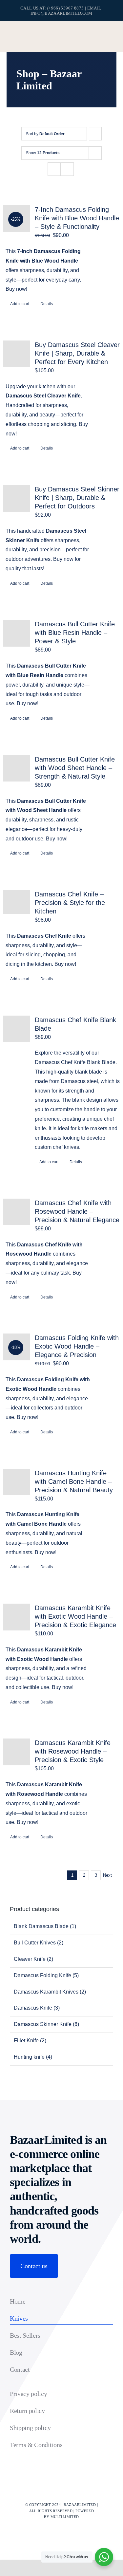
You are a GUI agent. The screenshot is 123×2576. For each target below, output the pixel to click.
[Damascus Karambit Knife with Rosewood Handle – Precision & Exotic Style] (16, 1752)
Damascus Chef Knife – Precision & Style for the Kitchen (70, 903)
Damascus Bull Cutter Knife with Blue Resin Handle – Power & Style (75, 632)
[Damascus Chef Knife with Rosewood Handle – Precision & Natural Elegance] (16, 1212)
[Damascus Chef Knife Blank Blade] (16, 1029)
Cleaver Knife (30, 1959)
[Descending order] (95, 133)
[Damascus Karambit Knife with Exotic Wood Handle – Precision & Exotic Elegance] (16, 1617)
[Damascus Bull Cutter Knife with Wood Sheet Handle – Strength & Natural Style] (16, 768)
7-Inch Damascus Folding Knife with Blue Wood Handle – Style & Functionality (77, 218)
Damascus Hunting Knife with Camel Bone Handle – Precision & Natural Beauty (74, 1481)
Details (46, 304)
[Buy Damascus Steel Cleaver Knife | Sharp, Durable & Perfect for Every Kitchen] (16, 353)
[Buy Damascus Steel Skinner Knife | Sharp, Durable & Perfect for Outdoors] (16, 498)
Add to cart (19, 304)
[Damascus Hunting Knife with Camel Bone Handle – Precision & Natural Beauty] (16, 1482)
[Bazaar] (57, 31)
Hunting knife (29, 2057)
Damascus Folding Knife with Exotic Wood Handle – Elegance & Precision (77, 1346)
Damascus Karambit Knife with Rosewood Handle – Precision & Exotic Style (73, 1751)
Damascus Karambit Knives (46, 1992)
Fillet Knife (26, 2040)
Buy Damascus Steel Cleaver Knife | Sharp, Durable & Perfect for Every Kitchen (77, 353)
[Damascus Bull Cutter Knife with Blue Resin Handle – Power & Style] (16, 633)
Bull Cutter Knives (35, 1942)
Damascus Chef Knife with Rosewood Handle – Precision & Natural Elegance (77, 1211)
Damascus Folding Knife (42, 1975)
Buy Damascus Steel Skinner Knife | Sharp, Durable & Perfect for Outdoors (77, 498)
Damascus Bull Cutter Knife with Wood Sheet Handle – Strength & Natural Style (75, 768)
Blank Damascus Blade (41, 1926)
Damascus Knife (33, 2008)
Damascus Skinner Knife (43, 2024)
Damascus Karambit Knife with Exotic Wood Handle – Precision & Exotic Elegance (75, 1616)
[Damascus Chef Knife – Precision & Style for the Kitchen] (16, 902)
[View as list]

────────────────────

» Your instructions
What is wanted is an exact repetition of the lines from the one with "[Buy Damascus Steel Skinner" through the last line of the material above, both ends included.

» Task output
[Buy Damascus Steel Skinner Knife | Sharp, Durable & Perfect for Outdoors] (16, 498)
Add to cart (19, 304)
[Damascus Hunting Knife with Camel Bone Handle – Precision & Natural Beauty] (16, 1482)
[Bazaar] (57, 31)
Hunting knife (29, 2057)
Damascus Folding Knife with Exotic Wood Handle – Elegance & Precision (77, 1346)
Damascus Karambit Knife with Rosewood Handle – Precision & Exotic Style (73, 1751)
Damascus Karambit Knives (46, 1992)
Fillet Knife (26, 2040)
Buy Damascus Steel Cleaver Knife | Sharp, Durable & Perfect for Every Kitchen (77, 353)
[Damascus Bull Cutter Knife with Blue Resin Handle – Power & Style] (16, 633)
Bull Cutter Knives (35, 1942)
Damascus Chef Knife with Rosewood Handle – Precision & Natural Elegance (77, 1211)
Damascus Folding Knife (42, 1975)
Buy Damascus Steel Skinner Knife | Sharp, Durable & Perfect for Outdoors (77, 498)
Damascus Bull Cutter Knife with Wood Sheet Handle – Strength & Natural Style (75, 768)
Blank Damascus Blade (41, 1926)
Damascus Knife (33, 2008)
Damascus Skinner Knife (43, 2024)
Damascus Karambit Knife with Exotic Wood Handle – Precision & Exotic Elegance (75, 1616)
[Damascus Chef Knife – Precision & Style for the Kitchen] (16, 902)
[View as list]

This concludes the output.